Besonders wertvoll im Streitfall: Die Originale (Fotos, Sprachnotizen, Lieferschein-Scans) bleiben gespeichert und können als zusätzliche Nachweise dienen. Ein nachträglich erstellter Papierbericht hat diese Beweisqualität nicht.

Welche Bautagebuch-Apps es auf dem Markt gibt und was sie kosten, zeigt unser Vergleich. Eine Software-Übersicht für unterschiedliche Betriebsgrößen findest du im Software-Ratgeber.

Häufige Fragen

Ist ein Bautagebuch Pflicht?
Bei VOB-Verträgen ja — nach §3 Abs. 5 VOB/B muss der Auftragnehmer über die Ausführung Buch führen. Bei privaten Bauvorhaben ohne VOB-Bezug ist es nicht gesetzlich vorgeschrieben, aber faktisch unverzichtbar: Im Streitfall trägt die Beweislast, wer keine Dokumentation vorlegen kann.
Was sagt VOB §4 Abs. 3 genau?
Der Paragraph regelt die gemeinsame Feststellung des Bauzustands durch Auftraggeber und Auftragnehmer, wenn er für die weitere Ausführung relevant ist. Daraus leitet sich in der Praxis das Einsichtsrecht des Auftraggebers in das Bautagebuch ab.
Wer muss das Bautagebuch führen?
In der Regel der Auftragnehmer (Bauunternehmen). In der Praxis ist der Bauleiter oder Polier vor Ort verantwortlich.

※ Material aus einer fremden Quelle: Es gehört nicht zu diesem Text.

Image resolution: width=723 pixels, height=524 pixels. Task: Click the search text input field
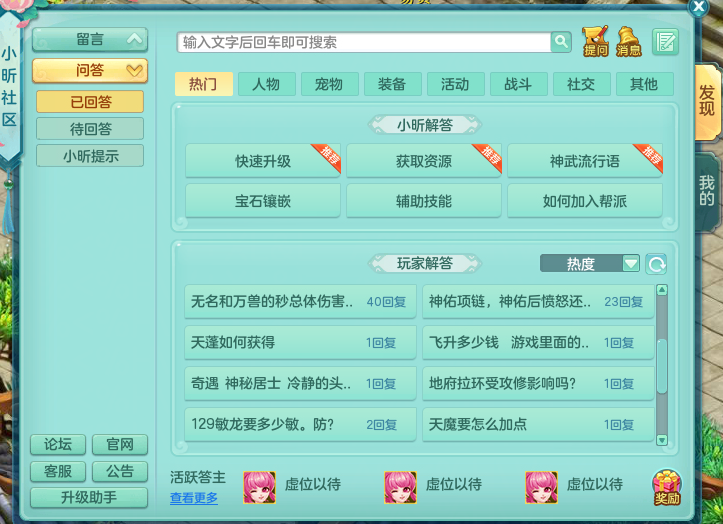(364, 42)
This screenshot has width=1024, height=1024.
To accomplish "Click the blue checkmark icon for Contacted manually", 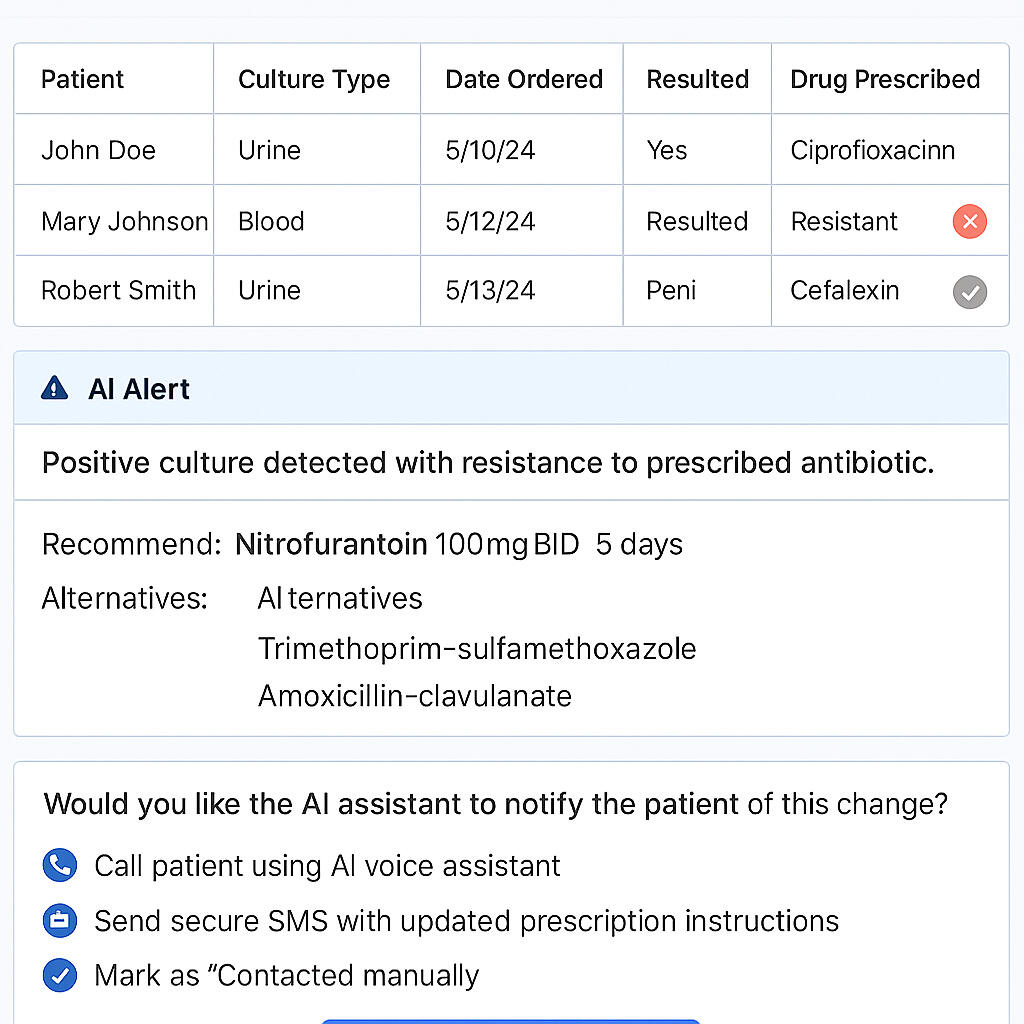I will coord(59,975).
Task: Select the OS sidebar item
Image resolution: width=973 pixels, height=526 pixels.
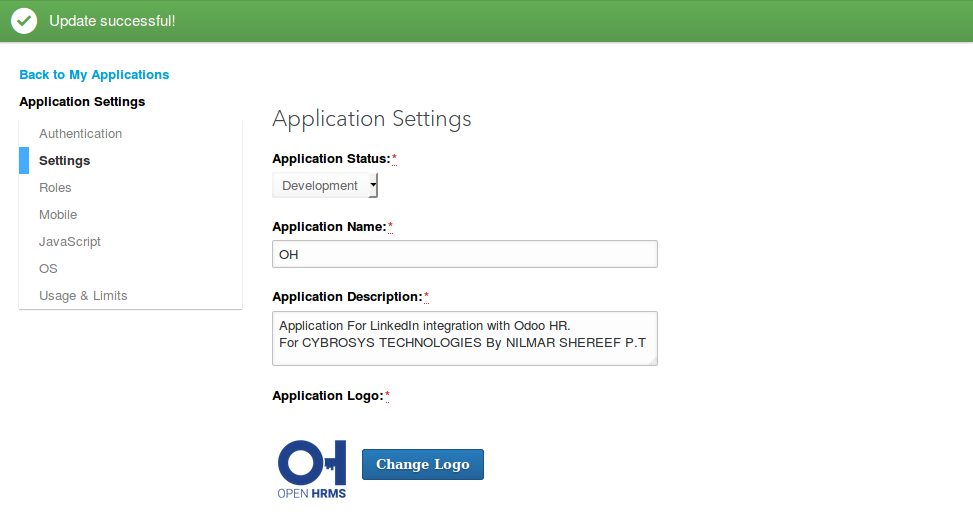Action: point(48,269)
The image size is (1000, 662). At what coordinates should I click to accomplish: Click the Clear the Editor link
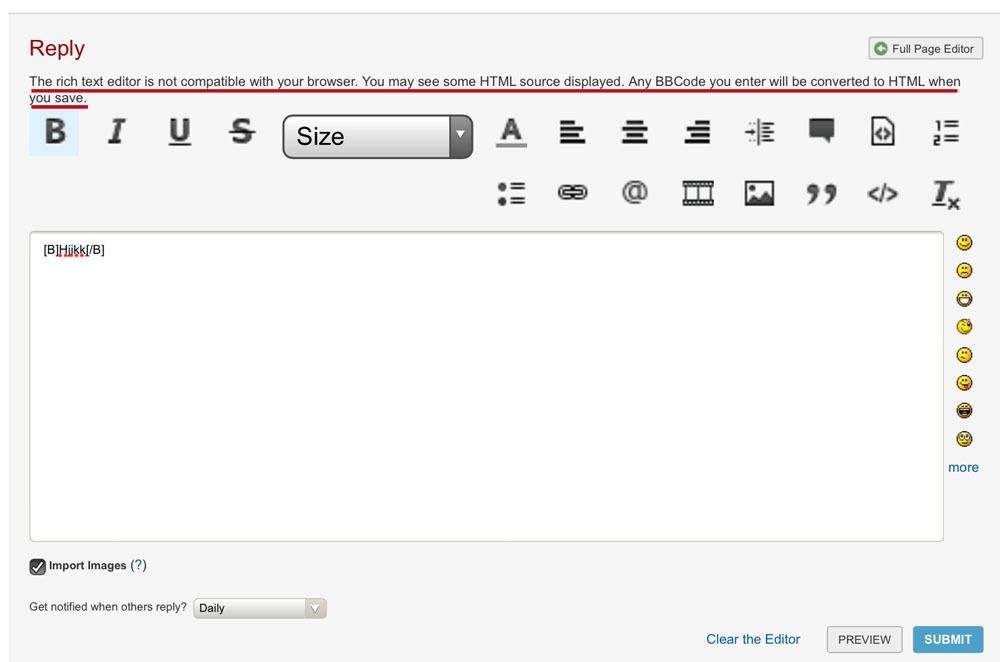pyautogui.click(x=753, y=639)
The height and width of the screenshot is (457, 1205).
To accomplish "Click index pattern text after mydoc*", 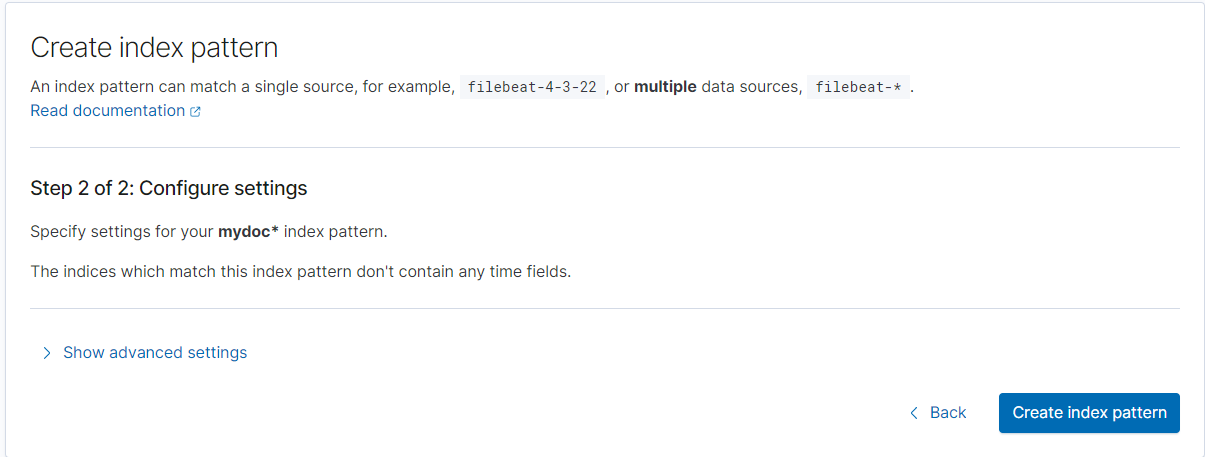I will coord(333,232).
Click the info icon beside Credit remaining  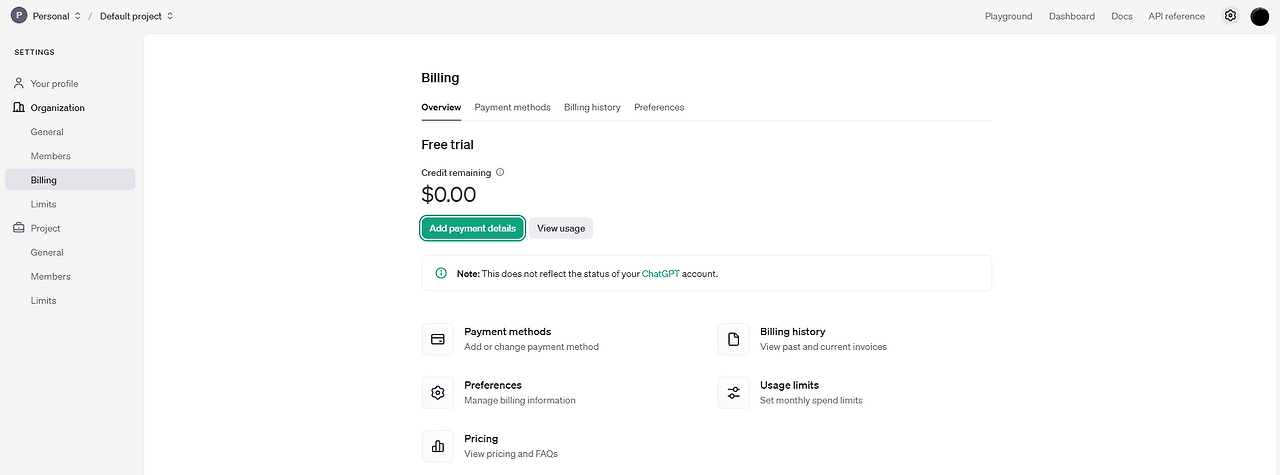click(500, 172)
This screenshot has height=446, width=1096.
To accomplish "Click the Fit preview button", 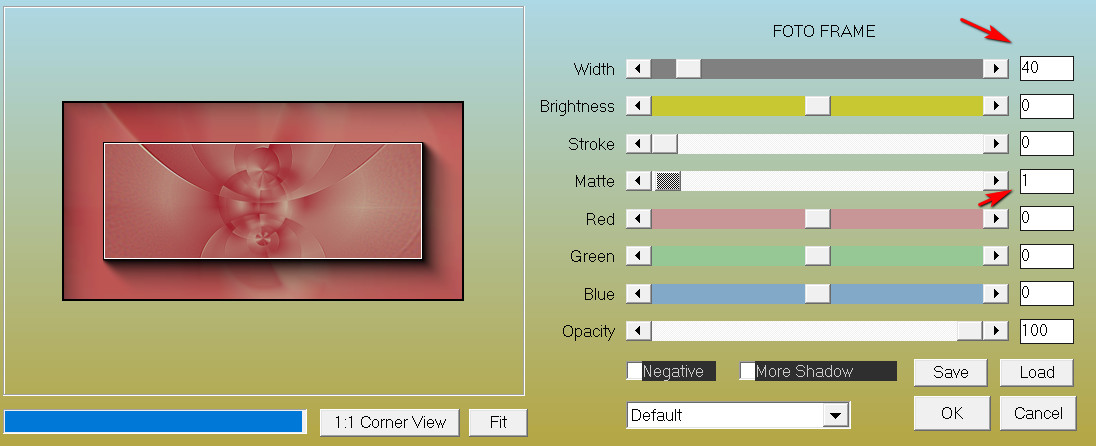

Bei Generalunternehmer-Verträgen liegt die Verantwortung beim GU — auch für die Dokumentation der Nachunternehmer.
Was passiert, wenn kein Bautagebuch geführt wird?
Im Streitfall fehlt der Nachweis über Bauablauf, Leistungen und Termine. Konsequenzen: Beweislastumkehr bei Mängelrügen, Verlust von Nachtragsansprüchen, Vertragsstrafen wegen Terminüberschreitung, im Extremfall persönliche Haftung des Bauleiters.
Was ist der Unterschied zwischen Bautagebuch und Baustellentagebuch?
Inhaltlich und rechtlich praktisch identisch. Das Bautagebuch ist der geläufigere Begriff im Hochbau, das Baustellentagebuch im Tiefbau und Straßenbau. Beide meinen die chronologische Dokumentation des Baugeschehens durch den Auftragnehmer.
Muss ein Subunternehmer ein eigenes Bautagebuch führen?
Wenn der Hauptunternehmervertrag dies vorsieht — ja. In der Praxis wird die Dokumentationspflicht häufig an Nachunternehmer durchgereicht. Auch ohne vertragliche Pflicht ist eine eigene Dokumentation dringend empfohlen, um eigene Ansprüche abzusichern.
Muss das Bautagebuch unterschrieben werden?
Bei VOB-Verträgen ja — die Gegenzeichnung durch den Bauleiter und idealerweise auch den Auftraggeber ist üblich und stärkt die Beweiskraft erheblich. Bei privaten Verträgen ohne VOB ist es nicht zwingend, aber dringend empfohlen.
Kann der Auftraggeber das Bautagebuch einsehen?
Ja. Bei VOB-Verträgen hat der Auftraggeber ein Einsichtsrecht in die Baudokumentation. §4 Abs. 3 VOB/B regelt zudem die gemeinsame Feststellung des Bauzustands — was voraussetzt, dass beide Seiten Zugang zur Dokumentation haben.